叶初雪笑了笑,“你莫非打算在这里呆上个十年八年?攻打龙城最佳的时机是秋天。再迟就是漫长的冬天,这里根本无法供应大军的粮草。秋天,麦子粟米成熟,牛羊肥壮,马匹也养好了精神,那时就要动手。否则你无法在这样的地方长期维持大军。”
平宗看着她,突然轻声笑了起来。
叶初雪停下来,不满地问:“你笑什么?”
“你这些都是跟谁学的?”他走过去,摸了摸她的脸,很想去亲吻她。他就喜欢听她侃侃而谈,所以刚才一直不忍心打断她,心中满是愉悦:“你都说对了,只有一样。”
叶初雪一怔:“什么?”
“不是秋天,是这个月。”
叶初雪呆了呆:“这个月?”
他愉快地笑了起来。“你什么都懂,叶初雪,如果让你运筹帷幄,治理国家,我都放心。唯独有一样你不懂。”他终于还是忍不住,过去在她嘴角亲了亲,笑道:“你不懂农事。还有二十天麦子就会成熟。”
叶初雪轻轻“啊”了一声,窘得满面通红:“你笑话我!”
他搂住她抱了抱,笑道:“这不算什么。没有几个公主懂得麦子啊,粟米啊这些东西的。你能想到要去抢收已经很了不起了。”
叶初雪突然想到什么,急起来,抓住他的胳膊:“哎呀!不行!”
平宗停下来:“怎么了?”
“二十天来不及!”她有些着急,“你的力量还不足以与龙城对抗,二十天不够。”
他点点头:“我明白你的意思。也知道你想让我将阿斡尔拿过来,是为了增加我的资本。但是叶初雪,我如果只会躲在这里等待时机,就永远不可能夺回龙城。即便要等,也不能在这里等。”

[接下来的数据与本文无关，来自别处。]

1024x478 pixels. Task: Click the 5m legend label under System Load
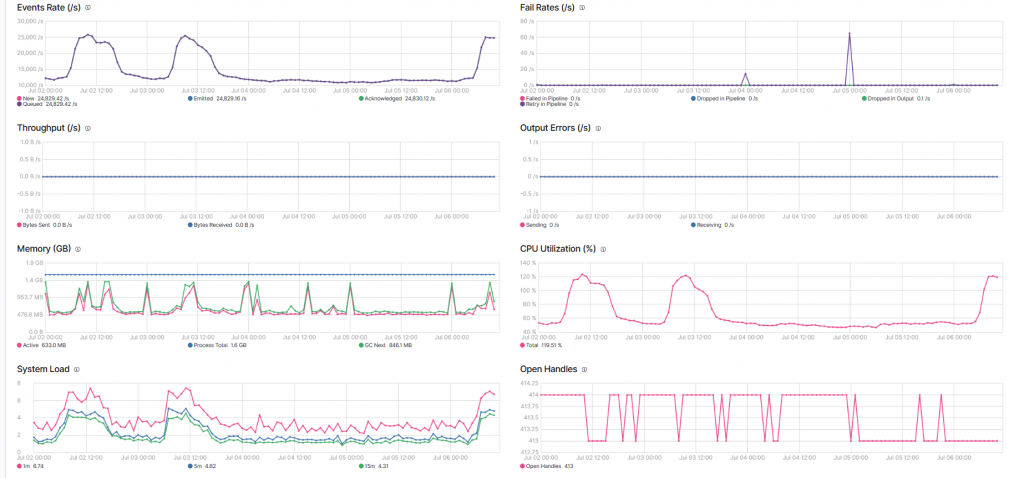click(x=199, y=465)
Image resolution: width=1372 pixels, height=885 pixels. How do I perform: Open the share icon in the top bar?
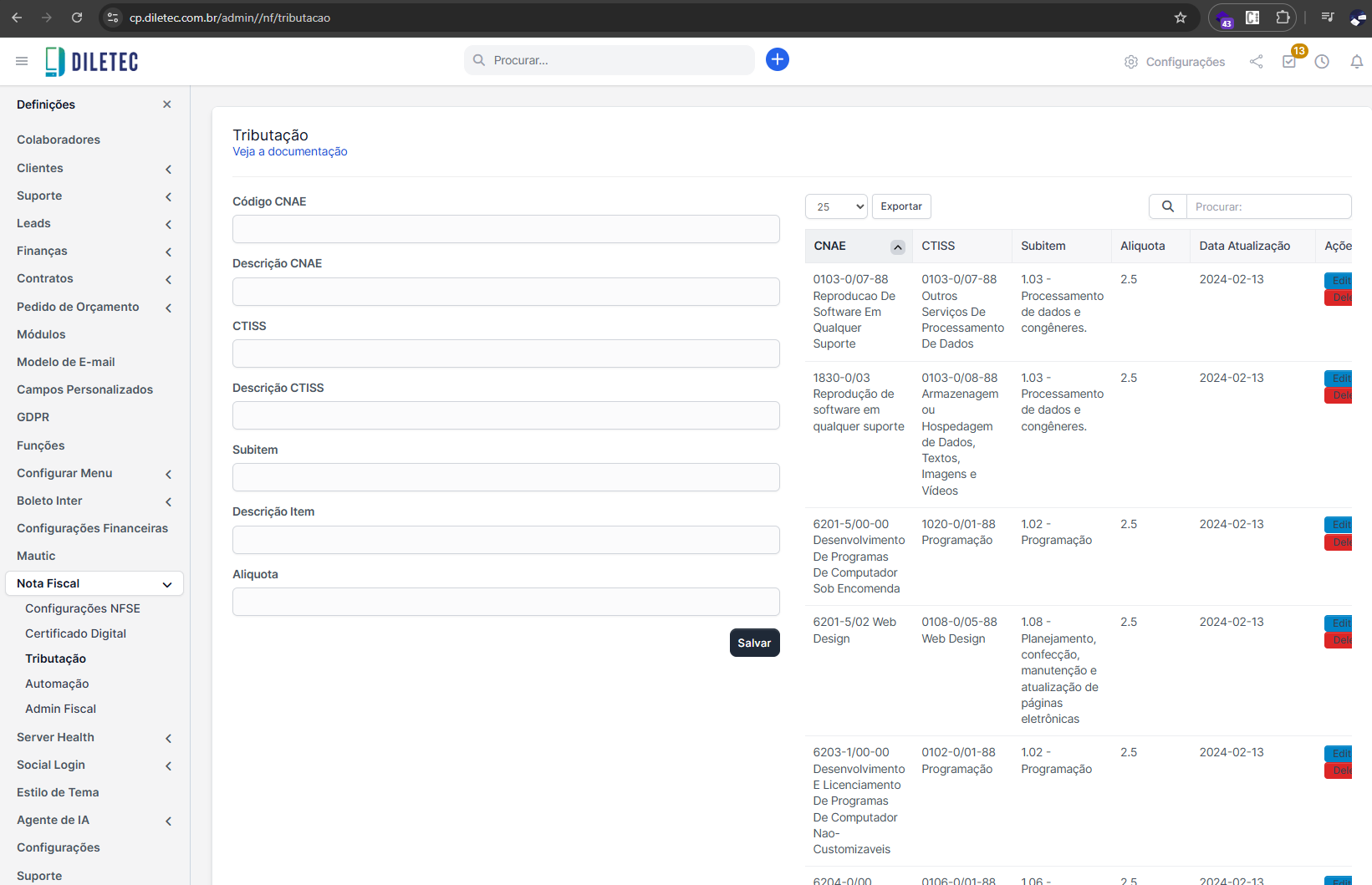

叶初雪一下子就明白了:“对,到北苑去等!”她揪住平宗的衣襟,让他仔细听自己的话:“你把人带走,全带走,有多少带多少,五千贺布军,两千漠北丁零,都到龙城附近去,占领北苑,孤立龙城,切断龙城的供给,取得与八部的联系,金都草原也可以容身,在那里等,等到时机成熟再决战。”
平宗皱眉:“两千漠北军……”
“他们已经是军人了。”叶初雪果断地说:“你若去问他们自己,一定会随你南下的。你要解决的就是安安,她可能会反对。而且……”叶初雪想了想:“我觉得经过这次大胜,带回了这么多牲畜,你可以再征召两千人。现在的漠北军都是二十五岁以下的年轻人,二十五岁到四十岁的男丁都可以征召。”
“安安不会同意的……”
“我同意!”焉赉的声音在门外响起。随着话声,焉赉抱着一个大包袱从外面进来,看见叶初雪,咧嘴笑笑:“叶娘子,你……”他的话在目光落在叶初雪的银发上时断了一下,似乎还是不能习惯这样的发色,但很快又反应过来,视若不见地说:“你现在气色好多了。”
叶初雪笑笑,问道:“焉赉将军,你这一次收获颇丰啊。”
“那是自然。那些牛羊尚在其次,”焉赉说着,将手中的包袱往地上一放,打开让两人看。
包袱中是几块黑黝黝像石头一样的东西,平宗拿起其中一块在手中掂了掂,眼睛发亮:“是生铁?”
“没错。”焉赉笑着点头:“一共一千八百斤,我都给运回来了。”
“一千八百斤!”平宗再也坐不住了,搓着手起身:“昆莱家底还真是丰厚,他竟瞒了这么多!”
叶初雪静静看着他走来走去,忽而转头问焉赉:“步六狐部的人都……”
焉赉微微一滞,一时并不回答,反倒朝平宗看去,见他点头首肯这才低声回答:“都除掉了。”
叶初雪眉头一颤,问:“妇孺呢?”
焉赉又朝平宗看去。
叶初雪便不用他回答,也已经明白,低头沉思了片刻,叹息一声:“既然这样,就要大肆张扬出去。”
焉赉和平宗皆是一怔,不解地望着她:“为什么?”
“这种事瞒又瞒不住。漠北民风毕竟与漠南殊异,一味怀柔宣化只会令诸部生出可欺之心,不妨用步六狐部之事来震慑,也便于以后行事。”
焉赉笑道:“是了,刚才进了就听你们在说这件事情。将军,叶娘子的话有见地。这次打步六狐,阿延表现得很好,镇静睿智,颇有大将之风。若由他接掌漠北丁零,也是个很好的选择。”
平宗看着他冷笑:“你在外面听了多少?”
焉赉摸着后脑勺嘿嘿笑了两声,突然想起什么,正容道:“我只怕这一次还是有后患的。”
叶初雪心头咯噔一下,面上却不动声色:“什么意思?”
焉赉一边仔细想着,一边说:“步六狐部中有人说起,他们在云山南麓还有一支,我放心不下便派人去查看。”
平宗问:“如何?”
“回来的人说的确有一些弃置的房屋部落,却一个人也不见。而且……”焉赉神情迷惑,“以云山步六狐部三千多户算来,他们不该只有三千丁士,我是担心他们还会有一支人马,却从来没有出现过,也从来没人知道他们的下落。”
平宗皱眉沉吟:“可是如果真有这样一支人马,也不可能完全隐匿不见。总会有行迹泄露出来,何况他们在何处驻扎补给,不可能不吃不喝吧?怎么会全无踪迹呢?”
焉赉也百思不得其解:“而且一直以来都只听说步六狐部有三千人马。如今他们举族全灭,若真还有一支人马怎么会还不出来?”
平宗点头:“也许只是误传。”他想了想,终究不放心,又对焉赉道:“你派人再去云山一带找找,还是要确定些好。”
焉赉点头:“好。”他笑道:“其实也不用派人,那边我留了两百人在山里搜集更多的生铁。哦,对了,”他说到这里突然转向叶初雪,“叶娘子,我回来的路上碰见了一队人马,也朝这边来,我怕有意外,所以没敢宿营,火速赶回来。那队人是柔然人。”